Author: Silambarasan Anbumani, Nicolette O'Connell, Eenas A. Omari, Amanda Pan, Eric S. Paulson, Lindsay Puckett, Monica E. Shukla, Dan Thill, Jiaofeng Xu 👨🔬
Affiliation: Elekta Inc, Elekta Limited, Linac House, Department of Radiation Oncology, Medical College of Wisconsin 🌍
Purpose: Accurate electron density information from on-board imaging is essential for direct dose calculations in adaptive radiotherapy (ART). This study evaluates a deep learning model for thoracic synthetic CT (sCT) generation from CBCT, assessing HU and dose calculation accuracy, and auto-segmentation performance.
Methods: An enhanced Cycle Generative Adversarial Network (CycleGAN) model trained on over 80 paired CBCT thoracic images from two institutions was implemented in ADMIRE (Elekta, Stockholm). A retrospective study was conducted on twenty lung cancer patients using planning CT (refCT) and first-fraction CBCT images obtained from an Elekta Versa HD XVI system. Organs at risk (OAR), including aorta, esophagus, heart, lungs, spinal cord, and trachea, were contoured for each patient and utilized for refCT and sCT HU comparison. Auto-segmentation accuracy was assessed using Dice similarity coefficients(DSC) and mean distance to agreement(MDA). The performance was then compared to that of the refCT using a Wilcoxon signed-rank test (p<0.05). Dose distributions were compared using 3D global gamma analysis with 3%/2mm criteria.
Results: The absolute mean HU differences between sCT and refCT for aorta(10.1HU), bone(20.3HU), esophagus(40.8HU), heart(9.7HU), lung_left(19.1HU), lung_right(26.7HU), spinal cord(7.6HU), and trachea(43.8HU) were all within acceptable published tolerances. The mean dose distribution agreement was 99.1±1%. Auto-segmentation performance (DSC, MDA) for the sCT and refCT images were comparable, except for the esophagus and spinal cord. The significant difference in the esophagus and spinal cord were due to outliers stemming from poor CBCT image quality with observed artifacts.
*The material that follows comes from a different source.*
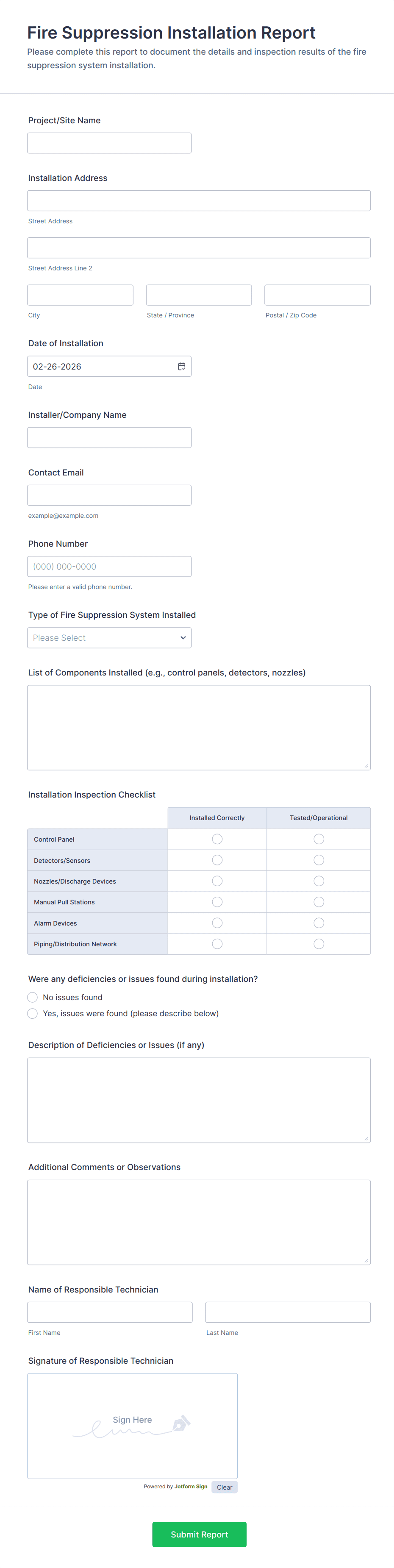
Task: Click the Street Address field
Action: click(x=199, y=200)
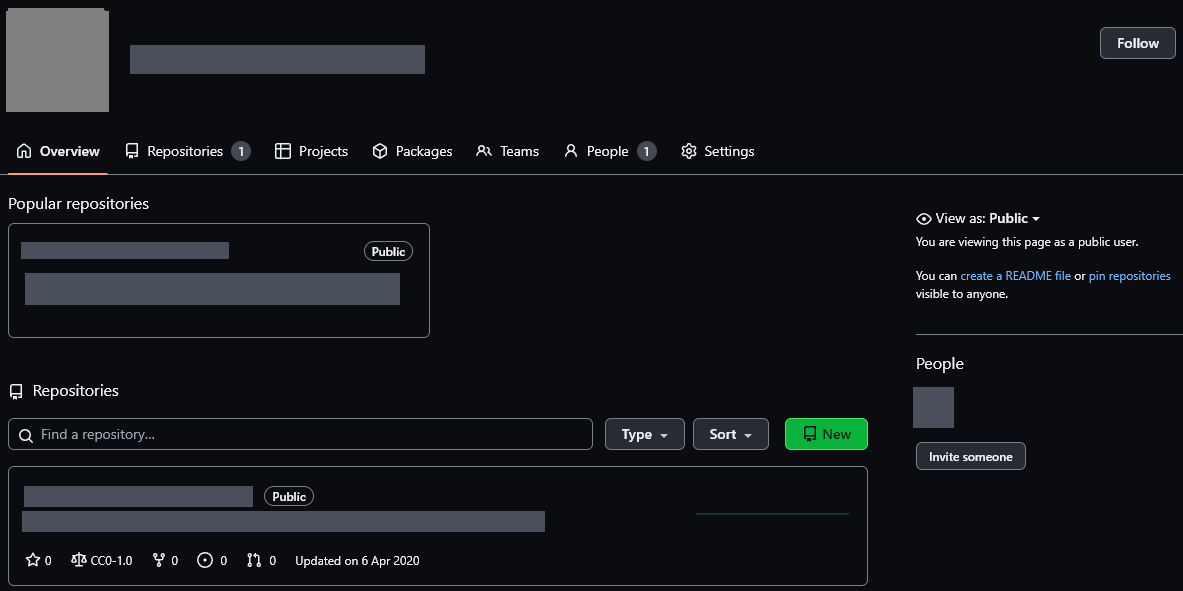This screenshot has width=1183, height=591.
Task: Click the Invite someone button
Action: [x=970, y=457]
Conclusion: Thoracic sCT images generated from daily CBCT through the cycleGAN model were comparable to refCT in terms of autosegmentation performance, and HU and dose calculation accuracy. This is a major step toward the use of sCT in adaptive radiotherapy for thoracic cancer patients. Future work will aim toward enhancing the sCT model to reduce the effects of CBCT artifacts on sCT image quality.